● AIM OF THE TASK:
Look through the entries below for the string "height", and copy each line where it is found.

● LISTED ENTRIES:
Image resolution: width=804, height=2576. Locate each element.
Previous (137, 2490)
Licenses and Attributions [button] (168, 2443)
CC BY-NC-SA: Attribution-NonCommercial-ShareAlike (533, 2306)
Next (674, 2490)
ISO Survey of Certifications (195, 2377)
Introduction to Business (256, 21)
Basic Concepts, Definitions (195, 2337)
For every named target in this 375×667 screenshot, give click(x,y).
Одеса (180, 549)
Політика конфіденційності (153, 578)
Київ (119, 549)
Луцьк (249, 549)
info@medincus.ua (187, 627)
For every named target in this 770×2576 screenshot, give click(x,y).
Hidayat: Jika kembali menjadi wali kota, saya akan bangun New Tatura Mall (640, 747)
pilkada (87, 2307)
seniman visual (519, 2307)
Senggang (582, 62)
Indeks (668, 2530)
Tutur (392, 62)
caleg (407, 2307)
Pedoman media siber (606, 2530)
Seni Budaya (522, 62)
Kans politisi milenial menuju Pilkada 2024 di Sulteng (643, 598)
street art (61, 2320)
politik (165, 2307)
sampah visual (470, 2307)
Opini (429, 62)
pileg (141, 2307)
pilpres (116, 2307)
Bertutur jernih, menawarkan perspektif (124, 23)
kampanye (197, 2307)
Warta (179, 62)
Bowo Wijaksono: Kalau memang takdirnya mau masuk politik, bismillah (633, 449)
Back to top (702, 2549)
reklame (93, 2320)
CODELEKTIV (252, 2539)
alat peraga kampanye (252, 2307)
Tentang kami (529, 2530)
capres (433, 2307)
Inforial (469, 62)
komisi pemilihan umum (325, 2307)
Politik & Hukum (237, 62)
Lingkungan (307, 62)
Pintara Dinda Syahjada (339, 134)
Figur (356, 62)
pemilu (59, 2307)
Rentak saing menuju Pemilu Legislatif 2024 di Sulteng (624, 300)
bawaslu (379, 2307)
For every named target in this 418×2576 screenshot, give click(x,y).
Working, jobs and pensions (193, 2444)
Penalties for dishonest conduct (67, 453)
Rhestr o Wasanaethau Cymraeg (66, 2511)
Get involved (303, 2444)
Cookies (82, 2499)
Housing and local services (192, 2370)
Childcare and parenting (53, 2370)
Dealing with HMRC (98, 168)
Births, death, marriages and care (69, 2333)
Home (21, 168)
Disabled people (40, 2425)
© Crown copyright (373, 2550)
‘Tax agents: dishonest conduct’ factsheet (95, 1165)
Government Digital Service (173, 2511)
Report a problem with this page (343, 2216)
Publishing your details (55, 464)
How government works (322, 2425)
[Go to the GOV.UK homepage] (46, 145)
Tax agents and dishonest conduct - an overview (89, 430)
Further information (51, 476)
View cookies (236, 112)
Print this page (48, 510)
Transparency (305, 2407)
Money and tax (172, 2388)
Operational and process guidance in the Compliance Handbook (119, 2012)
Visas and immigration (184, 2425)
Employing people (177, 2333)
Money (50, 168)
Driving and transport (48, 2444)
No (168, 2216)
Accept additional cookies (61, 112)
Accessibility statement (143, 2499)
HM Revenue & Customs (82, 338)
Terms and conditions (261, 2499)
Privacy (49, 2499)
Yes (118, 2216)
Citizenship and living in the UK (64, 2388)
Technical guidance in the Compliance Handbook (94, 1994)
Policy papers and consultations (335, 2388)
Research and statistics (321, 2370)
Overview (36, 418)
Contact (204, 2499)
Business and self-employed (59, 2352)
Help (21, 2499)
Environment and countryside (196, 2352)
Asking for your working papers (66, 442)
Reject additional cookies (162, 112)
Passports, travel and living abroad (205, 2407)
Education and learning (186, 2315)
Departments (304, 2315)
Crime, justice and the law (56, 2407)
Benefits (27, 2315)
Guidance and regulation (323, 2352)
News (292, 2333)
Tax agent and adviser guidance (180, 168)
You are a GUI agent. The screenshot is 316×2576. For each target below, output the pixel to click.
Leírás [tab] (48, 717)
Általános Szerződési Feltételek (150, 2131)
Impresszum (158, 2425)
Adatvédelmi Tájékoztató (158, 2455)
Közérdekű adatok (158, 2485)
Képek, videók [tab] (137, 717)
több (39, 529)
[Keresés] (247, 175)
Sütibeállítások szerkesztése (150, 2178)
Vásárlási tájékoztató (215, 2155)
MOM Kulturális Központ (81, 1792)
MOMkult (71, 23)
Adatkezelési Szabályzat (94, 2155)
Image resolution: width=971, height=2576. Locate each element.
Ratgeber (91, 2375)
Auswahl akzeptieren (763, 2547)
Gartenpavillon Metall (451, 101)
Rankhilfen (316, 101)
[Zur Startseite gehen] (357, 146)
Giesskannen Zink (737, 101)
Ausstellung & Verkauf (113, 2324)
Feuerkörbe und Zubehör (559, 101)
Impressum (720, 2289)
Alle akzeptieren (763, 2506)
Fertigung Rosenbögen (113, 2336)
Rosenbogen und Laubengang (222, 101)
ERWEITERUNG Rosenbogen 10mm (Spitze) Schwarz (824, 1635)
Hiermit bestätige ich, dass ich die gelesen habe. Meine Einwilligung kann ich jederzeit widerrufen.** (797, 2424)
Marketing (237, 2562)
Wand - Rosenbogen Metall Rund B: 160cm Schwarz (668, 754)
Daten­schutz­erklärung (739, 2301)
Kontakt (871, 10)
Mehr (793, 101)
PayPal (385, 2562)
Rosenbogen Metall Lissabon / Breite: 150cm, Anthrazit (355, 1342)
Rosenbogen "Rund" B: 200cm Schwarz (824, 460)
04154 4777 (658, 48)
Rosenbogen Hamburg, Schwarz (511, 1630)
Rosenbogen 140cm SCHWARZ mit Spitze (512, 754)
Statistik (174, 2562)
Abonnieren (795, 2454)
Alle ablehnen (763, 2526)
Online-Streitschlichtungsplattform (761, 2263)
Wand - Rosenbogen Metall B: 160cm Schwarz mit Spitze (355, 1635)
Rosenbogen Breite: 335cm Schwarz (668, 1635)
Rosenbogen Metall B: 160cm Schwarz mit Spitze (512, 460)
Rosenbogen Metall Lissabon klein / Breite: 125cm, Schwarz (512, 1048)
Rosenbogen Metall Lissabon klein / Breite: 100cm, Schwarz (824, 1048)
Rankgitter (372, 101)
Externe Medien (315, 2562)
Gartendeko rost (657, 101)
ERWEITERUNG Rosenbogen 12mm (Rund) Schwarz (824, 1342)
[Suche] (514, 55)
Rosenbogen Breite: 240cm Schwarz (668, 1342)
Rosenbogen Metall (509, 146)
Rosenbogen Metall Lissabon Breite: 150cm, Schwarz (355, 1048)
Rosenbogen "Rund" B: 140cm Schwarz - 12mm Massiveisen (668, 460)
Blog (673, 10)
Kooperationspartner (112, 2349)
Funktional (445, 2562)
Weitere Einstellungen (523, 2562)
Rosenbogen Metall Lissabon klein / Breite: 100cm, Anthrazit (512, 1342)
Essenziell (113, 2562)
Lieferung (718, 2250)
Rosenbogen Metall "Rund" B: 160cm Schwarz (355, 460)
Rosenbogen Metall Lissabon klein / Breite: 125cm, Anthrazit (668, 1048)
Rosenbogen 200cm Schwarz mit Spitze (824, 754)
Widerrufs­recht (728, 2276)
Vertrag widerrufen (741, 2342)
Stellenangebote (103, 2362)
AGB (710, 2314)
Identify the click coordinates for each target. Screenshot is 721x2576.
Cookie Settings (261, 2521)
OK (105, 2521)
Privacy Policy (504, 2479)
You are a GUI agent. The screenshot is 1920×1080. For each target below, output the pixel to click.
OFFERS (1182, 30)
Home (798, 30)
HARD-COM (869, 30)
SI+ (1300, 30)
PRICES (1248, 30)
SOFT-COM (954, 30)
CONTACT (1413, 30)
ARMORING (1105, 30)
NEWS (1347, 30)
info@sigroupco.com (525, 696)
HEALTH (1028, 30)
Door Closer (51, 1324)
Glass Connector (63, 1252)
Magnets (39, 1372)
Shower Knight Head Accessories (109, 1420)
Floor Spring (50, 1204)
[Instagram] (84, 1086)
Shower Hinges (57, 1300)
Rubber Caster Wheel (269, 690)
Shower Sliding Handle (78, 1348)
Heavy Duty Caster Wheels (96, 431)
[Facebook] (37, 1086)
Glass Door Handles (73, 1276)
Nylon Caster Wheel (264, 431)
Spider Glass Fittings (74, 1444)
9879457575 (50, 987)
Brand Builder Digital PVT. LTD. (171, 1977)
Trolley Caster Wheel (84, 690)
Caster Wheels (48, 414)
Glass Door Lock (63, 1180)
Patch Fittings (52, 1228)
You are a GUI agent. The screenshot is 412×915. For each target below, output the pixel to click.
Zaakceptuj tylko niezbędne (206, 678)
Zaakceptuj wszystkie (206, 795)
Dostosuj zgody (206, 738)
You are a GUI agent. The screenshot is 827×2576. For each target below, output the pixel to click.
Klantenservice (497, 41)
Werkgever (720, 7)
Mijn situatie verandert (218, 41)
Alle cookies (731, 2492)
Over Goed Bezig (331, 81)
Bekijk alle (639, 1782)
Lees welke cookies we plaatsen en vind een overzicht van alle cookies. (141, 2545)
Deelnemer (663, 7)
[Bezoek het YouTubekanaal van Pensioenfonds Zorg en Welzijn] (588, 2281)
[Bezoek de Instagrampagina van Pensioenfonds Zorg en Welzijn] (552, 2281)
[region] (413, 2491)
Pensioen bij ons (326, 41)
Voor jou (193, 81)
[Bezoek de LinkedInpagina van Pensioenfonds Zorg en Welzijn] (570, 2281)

● SOLUTION TO THE PROBLEM:
Image resolution: width=804, height=2576. Locate each element.
Image resolution: width=971, height=2576. Locate each element.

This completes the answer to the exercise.